I just had to mention what happened today—because it’s just so God. As Tom was leaving his breakfast meeting, he got a flat tire. He took the car to BY’s shop, and the cost for the new tire? Exactly $125.00—the same amount that was gifted to us yesterday! God knew we were going to need it before we did, and He provided for it in advance. How cool is that!?

Also, I’m seeing God stirring hearts at Freedom Church. Several people have been coming to B & C’s Friday night prophetic class, and it’s clear the Lord is doing something deep and significant. We heard last Friday that a few of them have resigned from their leadership positions to pursue what God is personally calling them to do. That kind of bold obedience is so exciting to witness! God is calling… and people are listening.

A and C also invited me to join a “Simple Church” online forum. It’s been interesting (and encouraging) to read through the posts and get to know the people. There’s a NC connection group, and a few of them even got together last Sunday night for dinner and fellowship. I’m hoping we’ll get the chance to join in next time. It’s amazing to hear testimonies from others who are feeling and hearing the same things from the Lord—it really feels like God is gathering and weaving something new.

I had lunch today with the woman I met at Apex Park last Friday. I wanted to share what God did over the weekend and thank her for her powerful prayers—which I believe helped set the whole thing in motion. I’m beginning to wonder if she and her fiancĂ© might be part of the thread the Lord is weaving together. What for? Only He knows—but I trust it’s something good.
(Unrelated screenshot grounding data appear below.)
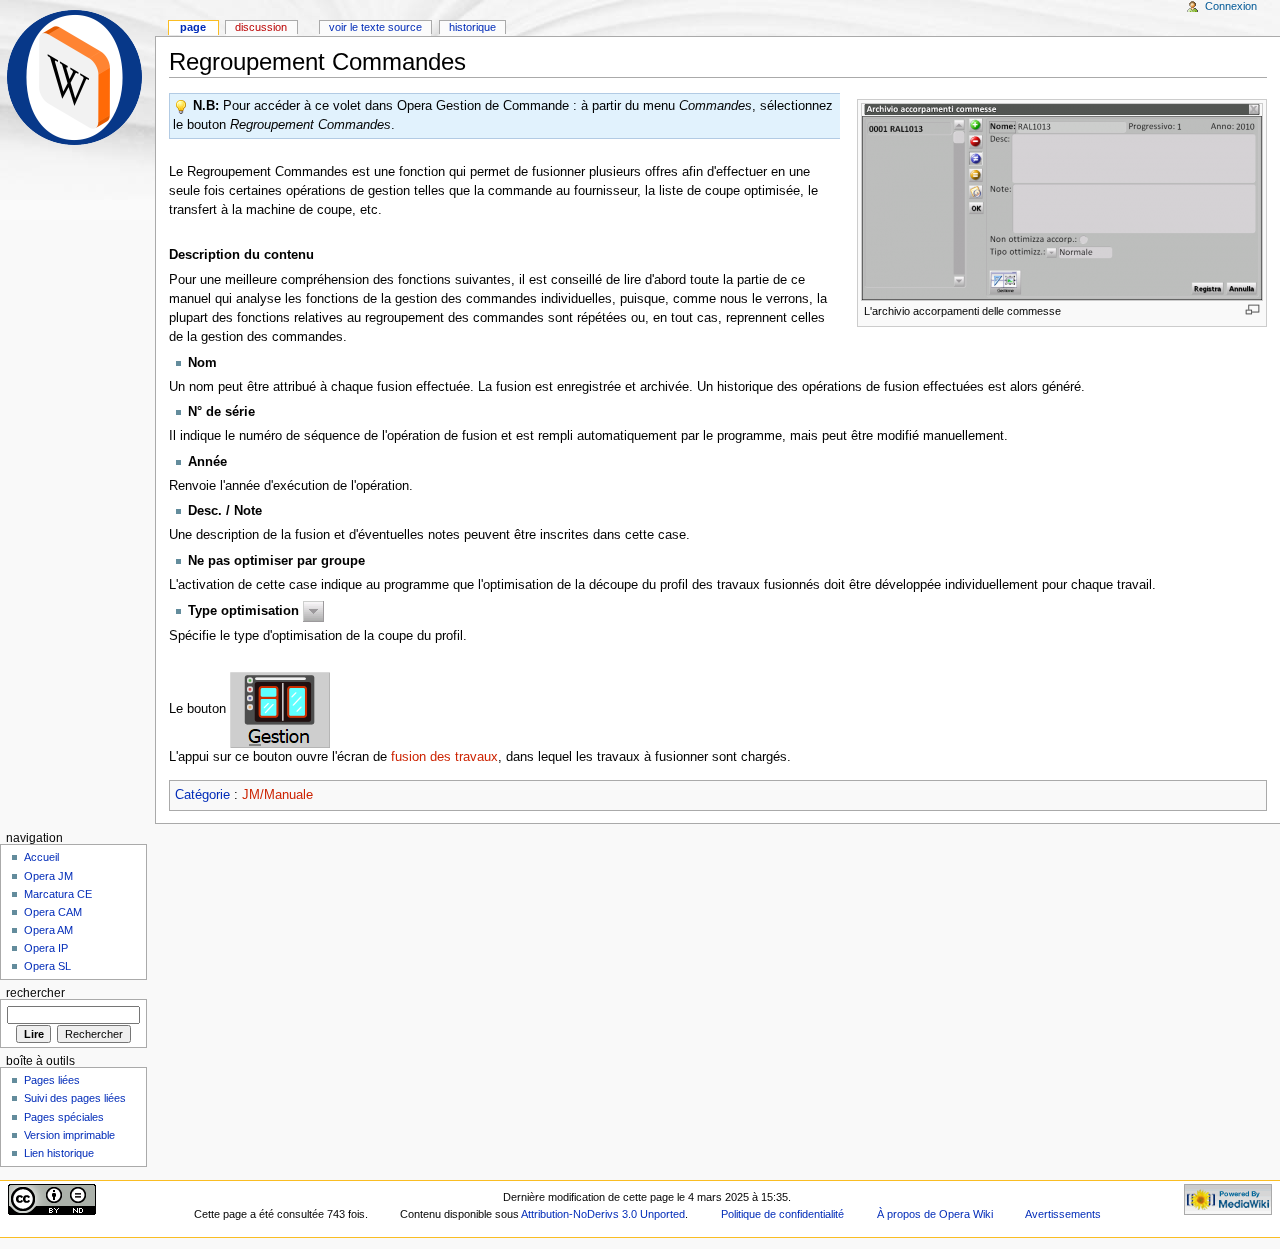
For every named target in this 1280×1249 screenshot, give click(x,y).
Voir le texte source (375, 27)
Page (193, 27)
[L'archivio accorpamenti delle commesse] (1062, 201)
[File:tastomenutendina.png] (313, 611)
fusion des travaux (444, 757)
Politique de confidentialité (782, 1214)
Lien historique (59, 1153)
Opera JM (48, 876)
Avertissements (1063, 1214)
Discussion (261, 27)
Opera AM (48, 930)
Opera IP (46, 948)
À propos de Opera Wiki (935, 1214)
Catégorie (202, 795)
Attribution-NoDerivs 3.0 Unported (603, 1214)
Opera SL (47, 966)
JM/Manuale (277, 795)
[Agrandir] (1252, 309)
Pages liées (52, 1080)
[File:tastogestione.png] (280, 709)
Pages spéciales (64, 1117)
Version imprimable (69, 1135)
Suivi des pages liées (75, 1098)
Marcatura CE (58, 894)
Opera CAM (53, 912)
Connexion (1231, 6)
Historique (472, 27)
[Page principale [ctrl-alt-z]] (77, 77)
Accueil (41, 857)
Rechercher (35, 993)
Tom and I argued again today, so I guess we’re not out of the “woods” yet. We were able to reconcile pretty quickly, thankfully, but I really do wish I could just keep my mouth shut and stick to praying for him like I used to. Lord, please give me the strength I need to accomplish this seemingly impossible task.

Sunday, July 3, 2022

Thursday, October 09, 2008

One Door at a Time

I realized I forgot to mention something important: after H’s revelation and the identification of why she had felt so uncomfortable, with Tom being in her home, she felt much more at peace about us staying there. However, because she believes the Lord is asking her to remove everything in her life that she depends on—other than Him—she still feels we need to move out. That said, she graciously asked us to stay until her mom arrives on Saturday, so we’ll be here a few more days.

We also received a call today from my friend regarding the possibility of staying at her empty “summer” house. But after some things unfolded, it became clear to both Tom and me that the Lord had closed that door. There was just no peace in it—confirmation enough for us to recognize that it wasn’t His plan.

So, at this moment, the only door still open is DD’s… unless something changes and the Lord opens a new one. For now, I’m learning—again—to take it one day at a time. No more hanging my hopes or expectations on anything other than God’s leading.